Quality Assurance Department
Our Quality Assurance Department provides the most appropriate solutions for any issue involving installations, application of GMP standards, etc. Without overlooking the preparation of application dossiers, installations audits, training courses, preparation of quality documentation, etc.
We provide technical GMP training.
Consultancy in Pharmaceutical Installations
We draw up all manner of applications to the AEMPS connected with the new registration of a Pharmaceutical Laboratory or Wholesale Warehouse, including plans, Quality Manual, appointment of Technical Director, etc.
Preparation of the Site Master File
Authoring and updating of the Site Master File in accordance with the latest AEMPS demands in this regard, following the instructions of the Sub-Directorate-General for Medications Inspection’s “Guide to the Content of the Site Master Files of Pharmaceutical Laboratories”, of July 2008.
Preparation of Standard Operating Procedures (SOPs)
Preparation of SOPs for all types of management, whether Manufacturing, Control and Quality Assurance, Warehouses, etc., for any destination: Site Master File, internal organisation of the Laboratory, etc.

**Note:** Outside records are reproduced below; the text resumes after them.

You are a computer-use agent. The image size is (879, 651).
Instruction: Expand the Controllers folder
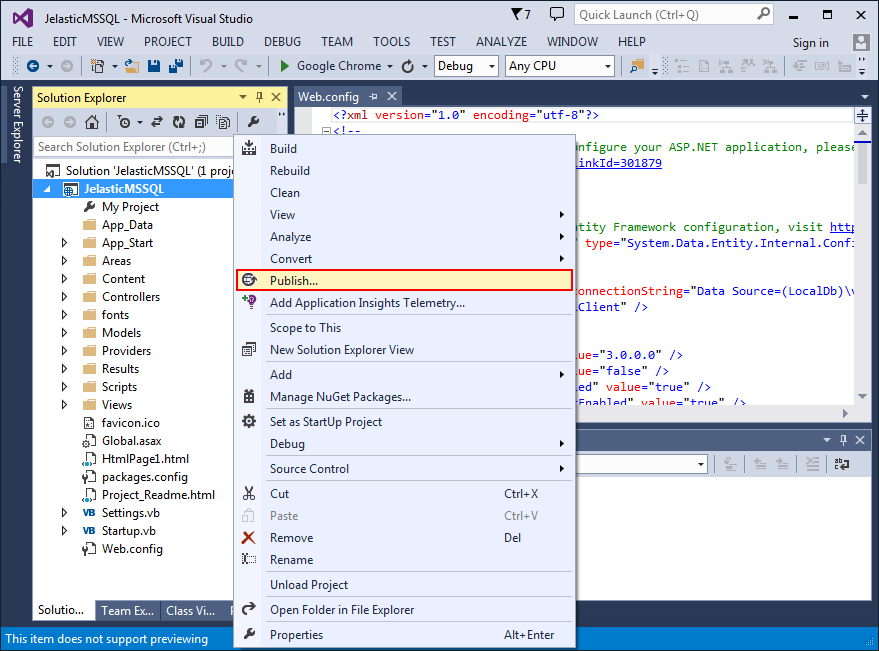[x=64, y=297]
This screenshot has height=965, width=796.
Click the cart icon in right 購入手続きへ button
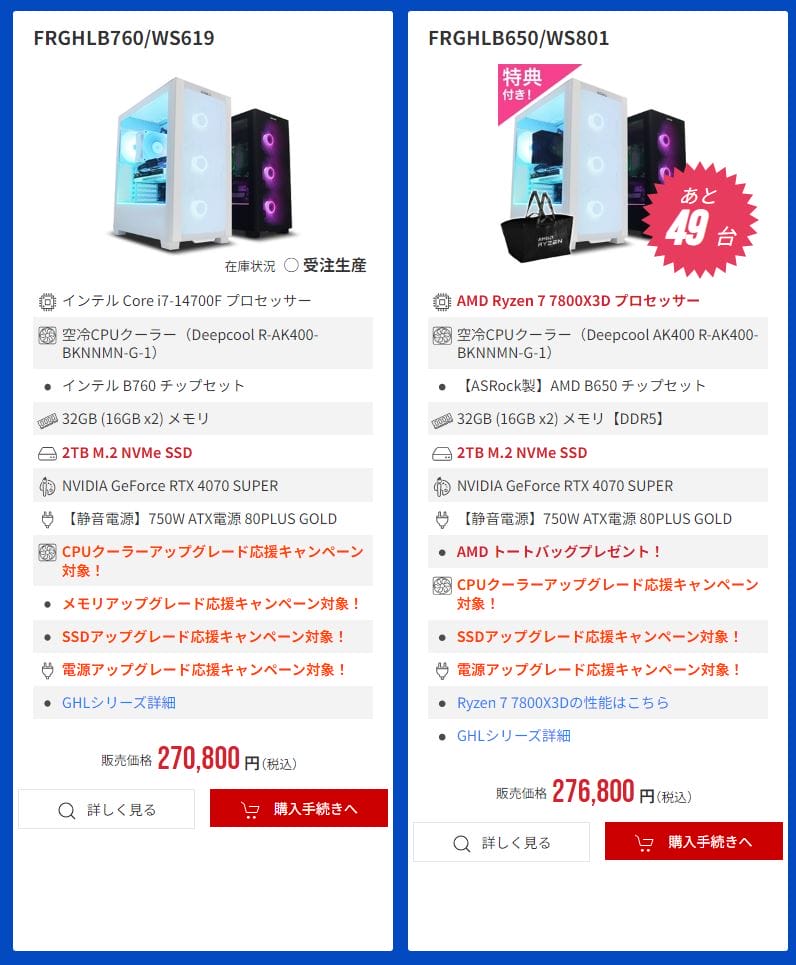point(644,843)
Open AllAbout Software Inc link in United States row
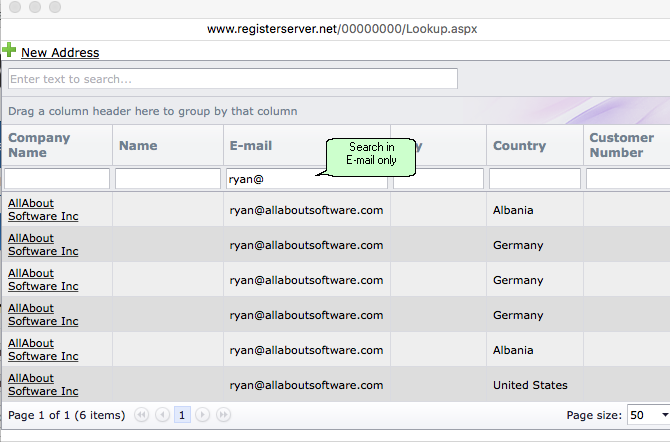This screenshot has height=442, width=670. pos(43,385)

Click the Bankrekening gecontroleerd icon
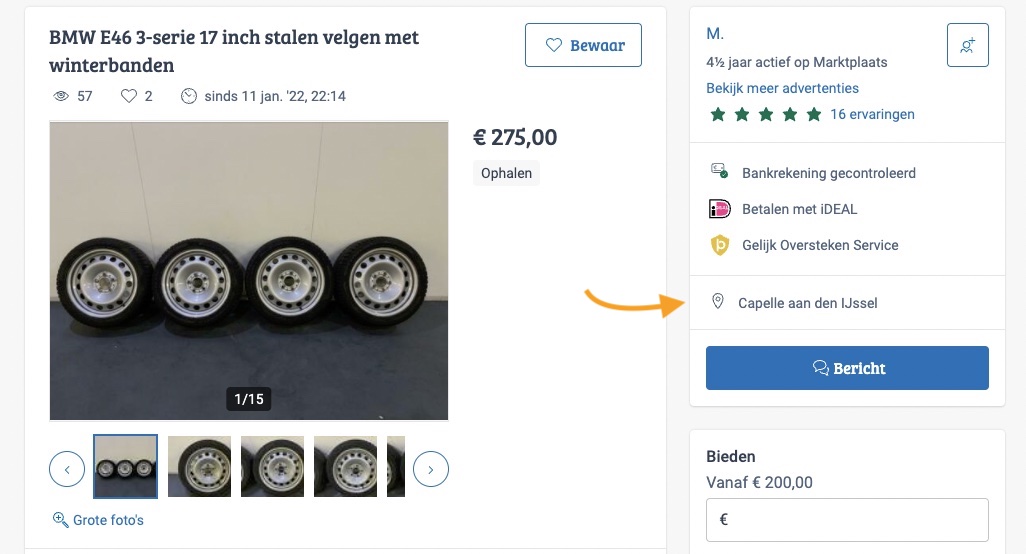(x=720, y=172)
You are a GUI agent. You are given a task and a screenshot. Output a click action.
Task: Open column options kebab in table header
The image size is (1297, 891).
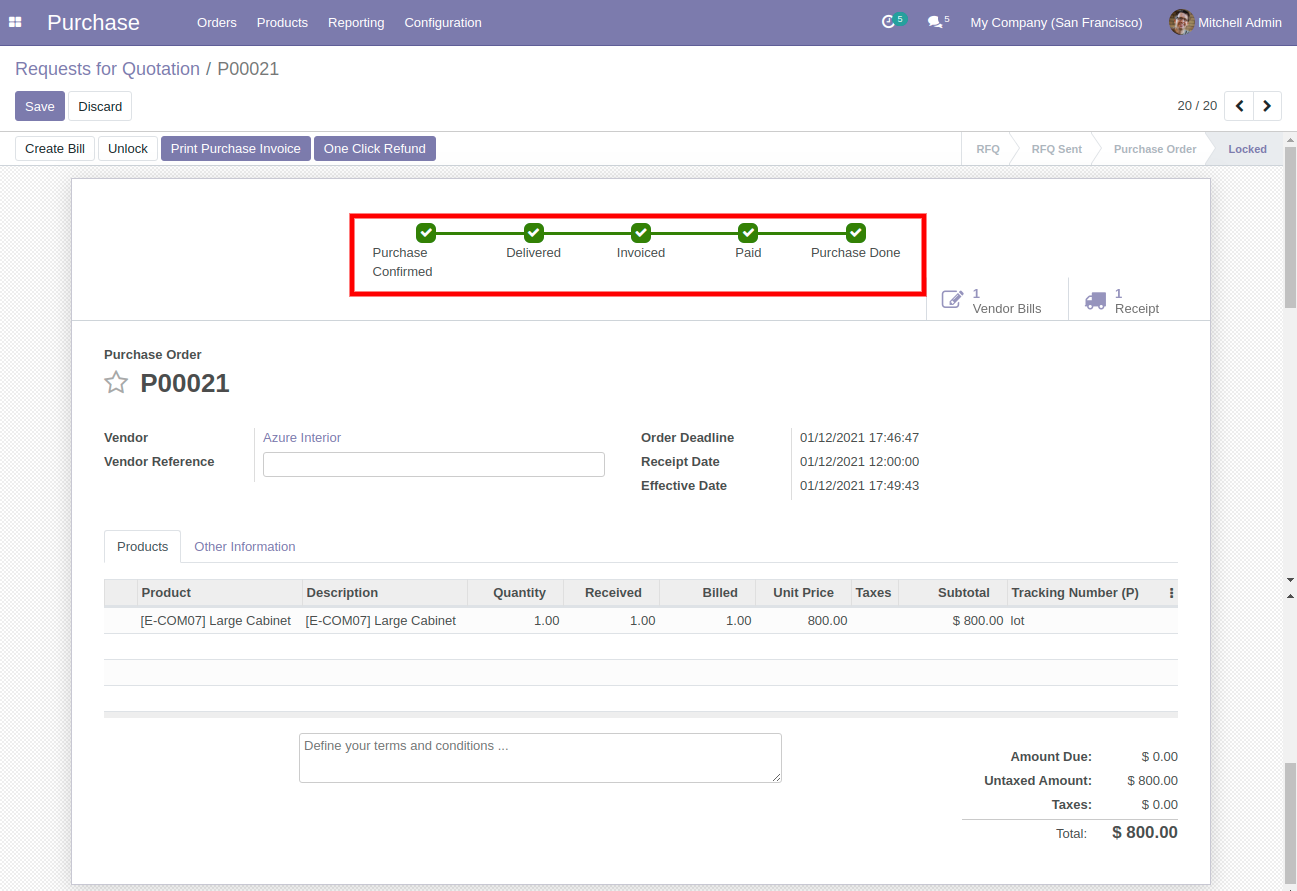tap(1171, 593)
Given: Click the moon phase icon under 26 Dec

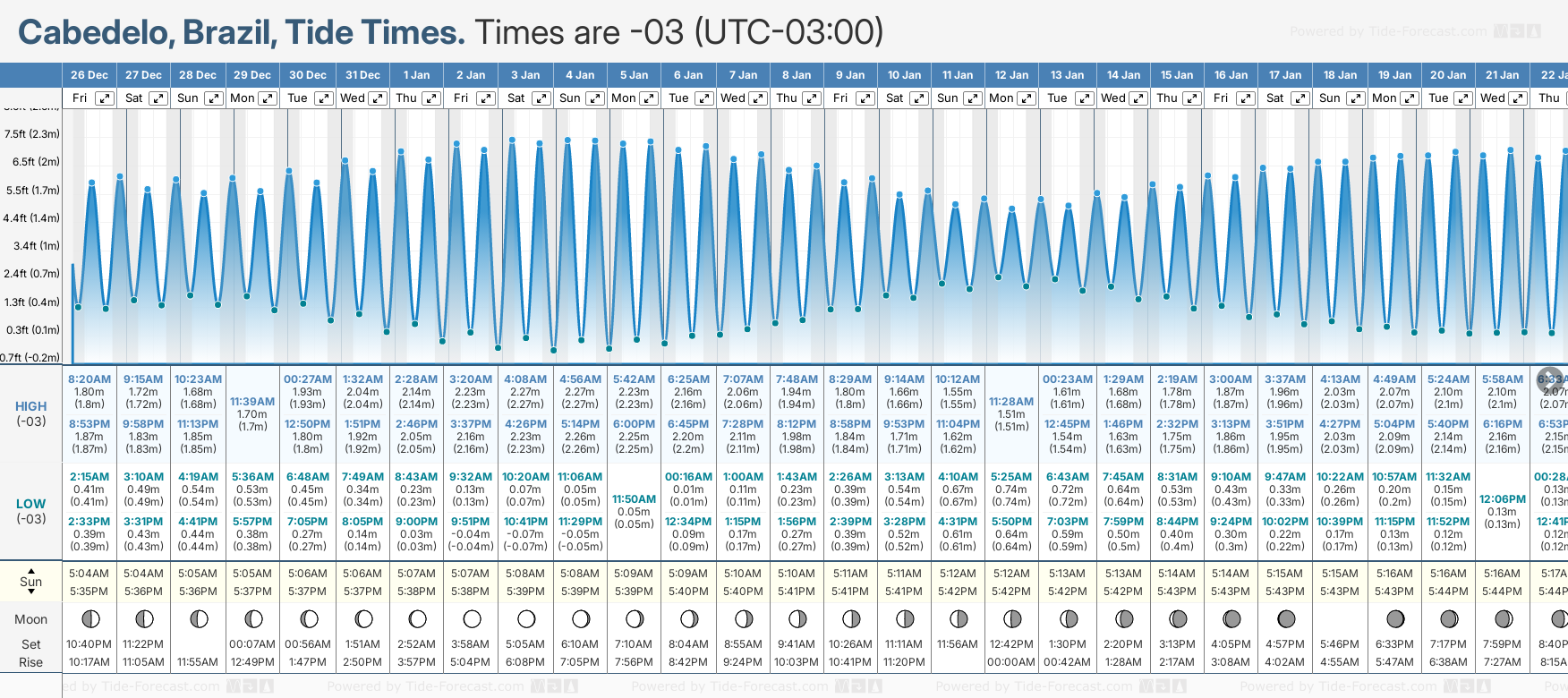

For Manufacturing, Cleaning Processes, Equipment Qualifications: all forms of validations are conducted for manufacturing processes, retrospective renewals, validations of manufacturing equipment cleaning processes, manufacturing equipment qualifications.
Annual Product Review
Annual product review reports are drawn up, with statistical approaches. Preparation of Standard Operating Procedures (SOPs).